This painting is a celebration of the magical Day of the Dead, when the barrier between life and death vanishes. The horse, mythic animal that can be seen alive and dead, or both at the same time, carries the deceased from the world of the living to the world of the dead. Here it is tethered at the threshold between the two worlds, patiently waiting. (I photographed the tethered horse in Upper Mustang, Nepal.)
The skeleton does an exuberant handstand on its back and sends its eyes forward to the world of death and backward to the world it is leaving behind.
The eyes of animals that lived in its world–birds, mammals and reptiles– surround it. Symbols of life, protection, wisdom and foresight, they are the helpful companions during the great Voyage.

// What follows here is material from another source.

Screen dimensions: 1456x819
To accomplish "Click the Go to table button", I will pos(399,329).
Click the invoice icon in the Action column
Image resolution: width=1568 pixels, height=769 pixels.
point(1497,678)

The painting is a tapestry woven with mythology, places, cultures and symbols. It speaks of the ultimate dream of life embracing death, and death embracing life. Thus Horus, Egyptian god of the sun, watches over to protect man from the evil god, Seth. The peacock becomes a reminder of the Hundred-eyed monster, Argus, of Greek mythology, guardian of Hera, queen of the gods, and the hypnotic eyes of Shiva, Hindu god of the universe–who can reconcile life’s paradoxes and is capable of assuming many forms–are the horse’s inseparable companions.
Winged eyes, winged creatures, fallen wings of Totems speak of the ethereal space birds travel, messengers between the two worlds. They are also symbols of our written history.
Mountains, always, are temples of enlightenment.